From steam to nuclear: marking Indian Point Park's opening centennial

From the age of steam to the Atomic Age, Indian Point has changed a lot in the past hundred years.

On June 26, 1923, 100 years ago today, Indian Point Park opened. The Hudson River Day Line, which ran charter boats, bought the 320-acre property in Buchanan, realizing that owning and operating a fun park would add to their bottom line.

And day trippers escaping from the hot confines of New York City looking for relief realized Indian Point Park was a destination for just that, and for them, with its picnic, playgrounds and a dance hall. In 1929, a swimming pool and later amusement rides would follow.

Indian Point Park, built by the Hudson River Day Line Company to compete with Bear Mountain, had picnic grounds, playgrounds, walking trails and a dance hall. A large pool was added in 1929.
Indian Point Park, built by the Hudson River Day Line Company to compete with Bear Mountain, had picnic grounds, playgrounds, walking trails and a dance hall. A large pool was added in 1929.

Fast-forward to the 1940s and America's love of the automobile. People would go elsewhere other than Indian Point Park, and didn't need to rely on the Hudson River Day Line to get there either. It went out of business in 1948, sectioned, and auctioned the following year. Emanuel Kelmans bought 52 acres and reopened the park in 1950.

But the reborn full-fledged amusement park, with rides, arcades and concessions would last less than a decade. According to "Lost Amusement Parks of the Hudson Valley" by Wesley Gottlock and Barbara H. Gottlock, owner Emanuel Kelmans tired of running the seasonal business and sold it to Consolidated Edison in 1954. Con Ed was looking for property for a new power plant to meet the electricity demands of New York City − a plant originally intended to be either coal or oil burning. (The Indian Point power plant eventually occupied 239 acres.) Kelmans was allowed to hold events at Indian Point Park for two more years.

According to the Nuclear Regulatory Commission's history of the Indian Point Nuclear Power plants, the Atomic Energy Commission (whose regulatory functions went to the NRC upon the AEC's abolishment in 1975) didn't have any siting criteria for nuclear power plants. The first Indian Point nuclear plant was thus approved in 1955 despite being on an active earthquake line and being 24 miles away from New York City.

Not a chance: Indian Point shutdown was supposed to quiet anti-nuclear critics.

In 1962, Indian Point 1 was brought online. Four years later, a construction permit was issued for Indian Point 2 and that nuclear plant was brought online in 1973. It had been planned that the second plant be operational by 1969.

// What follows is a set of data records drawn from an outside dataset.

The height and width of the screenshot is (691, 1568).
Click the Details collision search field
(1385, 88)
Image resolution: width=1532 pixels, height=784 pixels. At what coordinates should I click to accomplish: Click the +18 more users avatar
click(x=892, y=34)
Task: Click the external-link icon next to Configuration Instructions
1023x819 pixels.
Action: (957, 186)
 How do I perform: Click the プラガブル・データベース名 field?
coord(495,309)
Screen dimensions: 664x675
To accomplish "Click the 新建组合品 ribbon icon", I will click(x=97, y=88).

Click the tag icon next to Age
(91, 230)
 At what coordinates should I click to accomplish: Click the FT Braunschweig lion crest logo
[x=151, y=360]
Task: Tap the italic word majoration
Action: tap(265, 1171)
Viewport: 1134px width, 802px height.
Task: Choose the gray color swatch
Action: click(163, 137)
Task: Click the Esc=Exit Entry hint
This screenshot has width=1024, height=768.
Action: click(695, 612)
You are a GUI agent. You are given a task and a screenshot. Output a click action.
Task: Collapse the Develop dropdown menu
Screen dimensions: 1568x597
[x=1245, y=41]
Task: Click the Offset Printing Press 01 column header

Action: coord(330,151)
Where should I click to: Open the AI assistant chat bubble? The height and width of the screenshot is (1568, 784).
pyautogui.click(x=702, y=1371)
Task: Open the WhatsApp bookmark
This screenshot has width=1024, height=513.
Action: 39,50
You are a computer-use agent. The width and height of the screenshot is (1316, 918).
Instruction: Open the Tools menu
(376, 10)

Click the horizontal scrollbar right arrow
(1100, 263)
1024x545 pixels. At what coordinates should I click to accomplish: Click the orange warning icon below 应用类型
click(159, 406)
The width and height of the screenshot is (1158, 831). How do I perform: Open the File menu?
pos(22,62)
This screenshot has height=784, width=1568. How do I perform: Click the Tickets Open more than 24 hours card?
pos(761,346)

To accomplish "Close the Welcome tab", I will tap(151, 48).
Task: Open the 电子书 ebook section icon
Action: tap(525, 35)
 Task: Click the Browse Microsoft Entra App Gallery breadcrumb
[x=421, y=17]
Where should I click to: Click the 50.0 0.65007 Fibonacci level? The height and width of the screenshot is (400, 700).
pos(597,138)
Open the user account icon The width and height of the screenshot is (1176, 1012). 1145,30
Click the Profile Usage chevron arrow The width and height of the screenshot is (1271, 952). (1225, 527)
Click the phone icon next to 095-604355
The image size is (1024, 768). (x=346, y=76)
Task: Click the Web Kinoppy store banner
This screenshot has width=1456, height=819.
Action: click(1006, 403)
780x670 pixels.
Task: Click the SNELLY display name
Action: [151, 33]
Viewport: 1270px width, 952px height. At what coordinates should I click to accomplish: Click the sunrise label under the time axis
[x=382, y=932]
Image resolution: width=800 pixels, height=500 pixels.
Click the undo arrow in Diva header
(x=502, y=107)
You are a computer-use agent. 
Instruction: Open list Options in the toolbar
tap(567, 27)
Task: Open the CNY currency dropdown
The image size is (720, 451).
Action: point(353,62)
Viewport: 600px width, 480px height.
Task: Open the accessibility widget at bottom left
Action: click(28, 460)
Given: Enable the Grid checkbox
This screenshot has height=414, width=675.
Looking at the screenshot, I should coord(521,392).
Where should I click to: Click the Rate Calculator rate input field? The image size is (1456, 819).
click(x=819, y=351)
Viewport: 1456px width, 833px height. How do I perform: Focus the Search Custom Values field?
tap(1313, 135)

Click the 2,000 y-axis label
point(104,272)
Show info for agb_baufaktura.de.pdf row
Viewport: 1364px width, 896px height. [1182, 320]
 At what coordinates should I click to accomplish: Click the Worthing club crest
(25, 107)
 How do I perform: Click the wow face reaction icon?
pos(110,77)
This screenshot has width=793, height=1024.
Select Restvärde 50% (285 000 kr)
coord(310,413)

The last Indian Point plant was brought online in 1976. Three years after that, the Union of Concerned Scientists, the New York Public Interest Research Group and the WESPAC Foundation petitioned the NRC to decommission Indian Point 1 and to suspend operations at Indian Point 2 and 3 "citing over 60 unresolved safety deficiencies, including problem in plant design."

In the years that followed, Riverkeeper, the Hudson River environmental group, spearheaded several legal challenges against the plant.

In 2017, former Gov. Andrew Cuomo's administration brokered a deal with Entergy (which bought Indian Point reactors 2 and 3 in 2001), which led to what is now known as the Indian Point Energy Center's shutdown, with Cuomo citing fears of a nuclear mishap.

That shutdown happened in 2021. The cessation came also at a time when it was becoming more difficult for nuclear power to compete in an energy market flooded with cheap natural gas.

Related: Fossil fuel-burning plants cover power gaps. But they're foiling NY's clean energy plans.

Indian Point is currently undergoing decommissioning. Holtec International, a New Jersey-based decommissioning firm which owns the plant, plans to demolish the plant’s three reactors and other buildings. Holtec said it will take up to 15 years from the time of the sale - or by 2033 - to finish the job.

And with the decommissioning comes the presence of spent nuclear fuel in cement-and-steel canisters. That has left limited opportunities to redevelop the 240-acre Indian Point property along the shores of the Hudson River. Efforts to find a permanent underground repository for the nation’s nuclear waste have been unsuccessful.